We did see a discrepancy this morning on the keypair that sabre used to have on super dupper: precisely the private key that was used by the CTFE was different, whereas the public key was identical.

I fixed it this morning around 9-10am EST.

On top of that, it seems that the default max_get_entries (1000) was too high for the server to handle. So GetEntries requests with large range were all failing.

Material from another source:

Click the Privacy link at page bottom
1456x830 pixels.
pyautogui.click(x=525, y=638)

We then changed it to 500 and no ill behavior is seen since.

Thank you,

Nicolas

[Bineesh]

Thank you for looking into it. Then all the certificates submitted to Sabre during this issuer are not failing at Google/Apple CT log validation. 

What's the time window were Sabre signing SCT tokens with wrong key? Aren't all the CAs using Sabre impacted with this issue ?

[Rasmus Dahlberg]

Hi Nicolas,

I think you need to look further into the get-entries endpoint. Still failing:

    $ curl -G --data-urlencode "start=2000" --data-urlencode "end=3000" https://sabre.ct.comodo.com/ct/v1/get-entries
    Forbidden
    backend GetLeavesByRange request failed: rpc error: code = ResourceExhausted desc = grpc: received message larger than max (6586447 vs. 4194304)

-Rasmus

--
You received this message because you are subscribed to the Google Groups "Certificate Transparency Policy" group.
To unsubscribe from this group and stop receiving emails from it, send an email to ct-policy+...@chromium.org.
To view this discussion on the web visit https://groups.google.com/a/chromium.org/d/msgid/ct-policy/7317fed5-2b4f-4be8-9745-18aacf377b6bn%40chromium.org.

[Nicolas Dufour]

Hello Rasmus,

Thanks a lot, I ended up testing the sweet spot for that request and it happens around 310.

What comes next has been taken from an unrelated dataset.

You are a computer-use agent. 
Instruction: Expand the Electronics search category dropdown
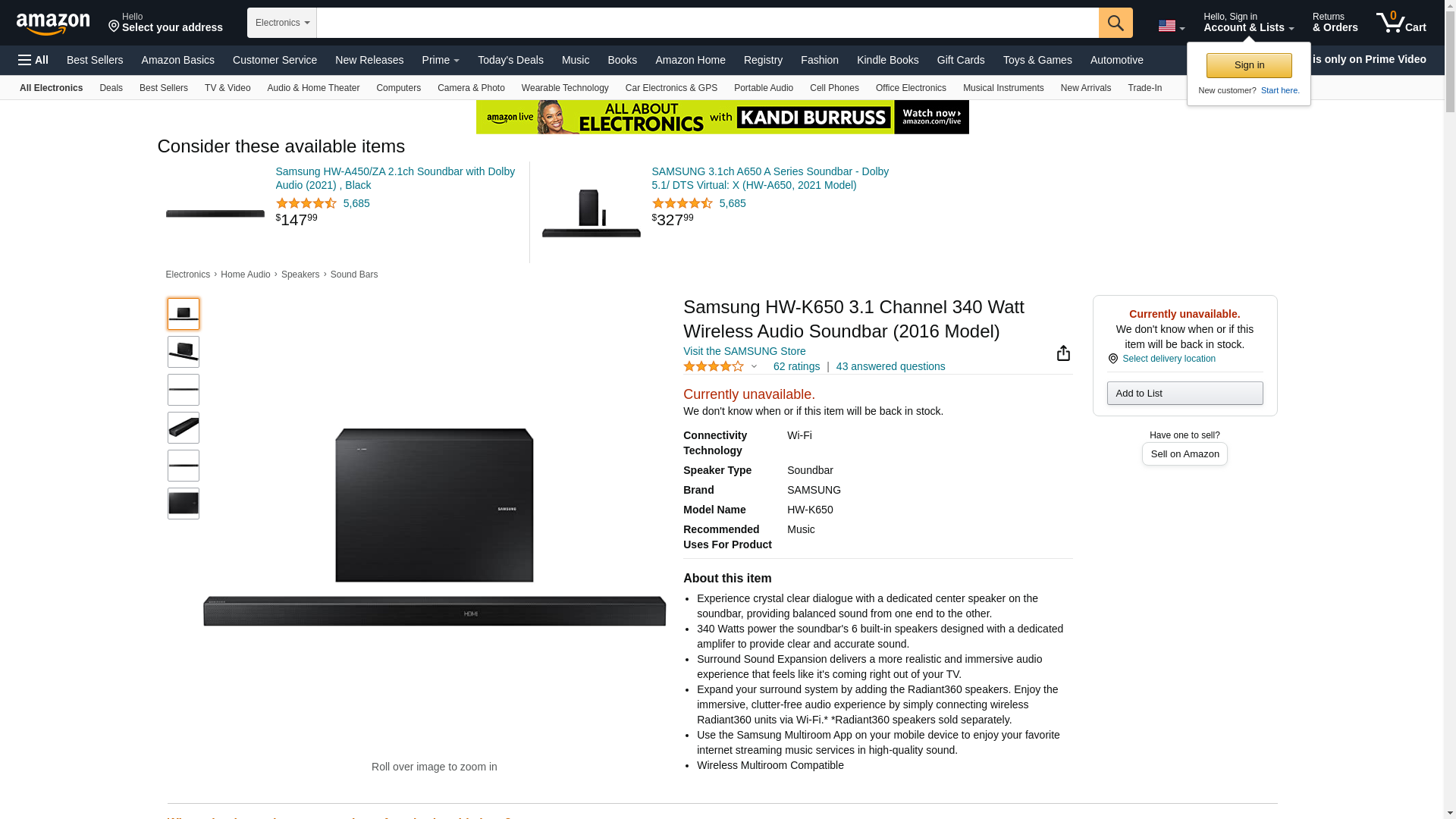[x=282, y=23]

So I lowered the max entries once more to 256.

Hopefully, this value would be lower enough to be under the 4MB buffer size of the grpc call.

Nicolas

[Nicolas Dufour]

Hello Bineesh,

For the time window, I would say from the moment it was live on Trillian, so yesterday (Wednesday March 15th) at around 12:30pm EST to today (Thursday March 16th) at 8:28am EST.

Nicolas

[Andrew Ayer]

On Thu, 16 Mar 2023 15:02:45 -0700 (PDT)
Bineesh <bin...@gmail.com> wrote:

> Thank you for looking into it. Then all the certificates submitted to
> Sabre during this issuer are not failing at Google/Apple CT log
> validation. What's the time window were Sabre signing SCT tokens with
> wrong key? Aren't all the CAs using Sabre impacted with this issue ?

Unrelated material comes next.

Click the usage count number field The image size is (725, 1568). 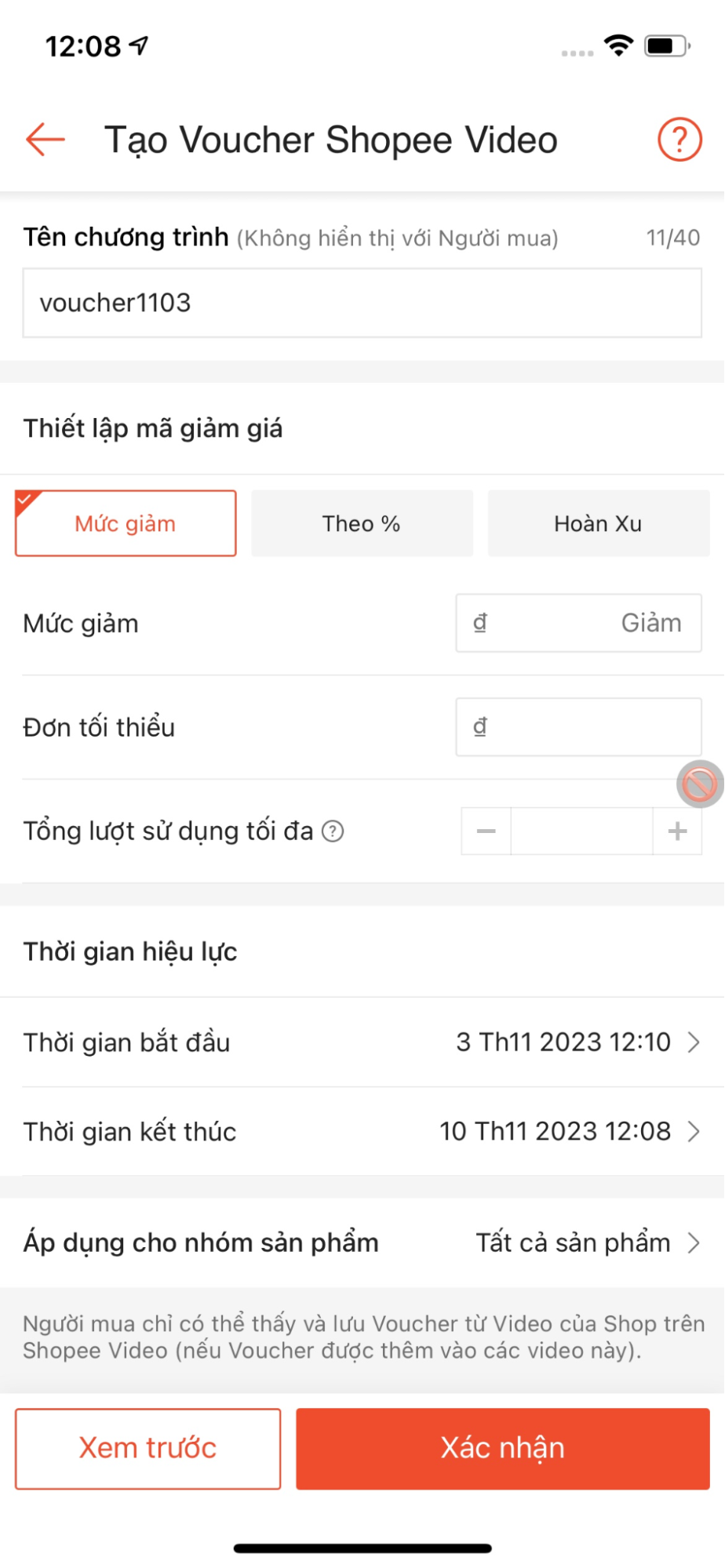coord(582,831)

CAs that don't validate SCT signatures are impacted. CAs that are
doing it right would have rejected the SCTs with invalid signatures and
gotten SCTs from other logs.

Cert Spotter authenticates and audits every SCT that it sees embedded in a
certificate. So far we have not observed any embedded SCTs with this
other log ID. However. not all CAs submit final certificates so we
don't have a complete picture.

Regards,
Andrew

[Aaron Gable]

It's worth noting that the certificate-transparency-go library automatically checks the signature on the SCT as part of all add-chain requests: https://github.com/google/certificate-transparency-go/blob/9f7f7b6d171455621e130e25312efec7f8b16dd2/client/logclient.go#L106-L108

--
You received this message because you are subscribed to the Google Groups "Certificate Transparency Policy" group.
To unsubscribe from this group and stop receiving emails from it, send an email to ct-policy+...@chromium.org.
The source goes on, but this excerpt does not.